In reaction to this sense that the naturalistic world had become more dominant-- arguably showing "contempt" for the old religious myths-- one also sees artists in say, post-Renaissance Europe making more of a freestyle use of magic and miracles than one saw in medieval Europe. Certainly Shakespeare's MIDSUMMER NIGHT'S DREAM feels more like the playwright's personal and playful take on fairies than like any attempt to adhere to any mythic or folkloric concept of fairies. Roughly a century later Europe would begin to see the rise of what some call "proto-science-fiction," as seen in Swift's 1726 GULLIVER'S TRAVELS, while, about forty years after that, we see the invention of the first Gothic novel with Walpole's 1764 CASTLE OF OTRANTO. As different as these two eighteenth-century works are from one another, they both depend on challenging the familiarity of the average reader by opening them up to new worlds of unfamiliarity-- though it's axiomatic that no metaphenomenal work can be too totally divorced from the familiar world, or it would be impossible for readers to understand, to say nothing of failing to exercise what Coleridge calls art's "synthetic" power.

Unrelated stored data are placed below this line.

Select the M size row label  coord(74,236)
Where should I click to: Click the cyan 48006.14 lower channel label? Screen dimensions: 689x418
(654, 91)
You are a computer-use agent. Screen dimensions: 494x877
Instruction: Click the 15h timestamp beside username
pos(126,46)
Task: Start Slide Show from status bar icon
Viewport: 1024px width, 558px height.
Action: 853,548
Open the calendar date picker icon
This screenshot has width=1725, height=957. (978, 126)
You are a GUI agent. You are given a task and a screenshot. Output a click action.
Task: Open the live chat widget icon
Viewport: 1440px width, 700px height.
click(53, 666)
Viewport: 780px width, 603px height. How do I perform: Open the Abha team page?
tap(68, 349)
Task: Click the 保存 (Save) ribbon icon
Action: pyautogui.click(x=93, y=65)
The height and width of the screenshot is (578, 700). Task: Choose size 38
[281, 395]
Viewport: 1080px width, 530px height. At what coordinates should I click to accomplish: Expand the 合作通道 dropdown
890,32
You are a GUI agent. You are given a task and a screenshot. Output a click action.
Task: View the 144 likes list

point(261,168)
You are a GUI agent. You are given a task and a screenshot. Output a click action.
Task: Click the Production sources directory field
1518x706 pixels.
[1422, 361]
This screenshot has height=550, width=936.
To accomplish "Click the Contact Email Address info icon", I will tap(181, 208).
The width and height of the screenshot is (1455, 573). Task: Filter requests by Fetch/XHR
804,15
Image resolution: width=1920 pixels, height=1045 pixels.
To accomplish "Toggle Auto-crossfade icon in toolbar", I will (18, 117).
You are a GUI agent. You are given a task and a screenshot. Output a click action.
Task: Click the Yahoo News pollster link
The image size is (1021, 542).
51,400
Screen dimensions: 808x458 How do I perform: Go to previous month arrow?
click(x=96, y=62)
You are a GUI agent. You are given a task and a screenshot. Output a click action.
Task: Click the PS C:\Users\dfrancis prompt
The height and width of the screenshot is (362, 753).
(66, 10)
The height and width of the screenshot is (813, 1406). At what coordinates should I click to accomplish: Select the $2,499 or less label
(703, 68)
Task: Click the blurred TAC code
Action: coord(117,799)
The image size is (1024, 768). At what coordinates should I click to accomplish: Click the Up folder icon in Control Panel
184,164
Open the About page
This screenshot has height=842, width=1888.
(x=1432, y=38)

This is the sense in which I'm claiming that Aesopian contempt-- the sense that things can be taken for granted, including the predominance of a naturalistic phenomenality-- "bred" unfamiliarity. At a time when it was difficult if not impossible to put forth new mythico-religious concepts, due to the vested interests of established religions, literature develops a wide number of genres designed to perpetuate a sense of unfamiliarity within an apparently familiar world. Even many "high class" artists, particularly among the English and German Romantics, launched such experiments with metaphenomenal material, as we see with Hoffmann's GOLDEN POT and "The Sandman," Mary Shelley's FRANKENSTEIN, and Coleridge's own experiment with vampire-fiction, the unfinished ballad CHRISTABEL. From one viewpoint, if the prehistoric myth-maker was trying to counter the unfamiliarity of the physical world with images of the familiar (like making the sun into a godly charioteer), the authors of metaphenomenal fiction were challenged by the familiarity of science's reading of the physical world into generating new images of the unfamiliar.
Hmm, I believe I need at least one more essay to clarify the specifics of the differences between the uncanny-metaphenomenal and the marvelous-metaphenomenal. Possibly tomorrow.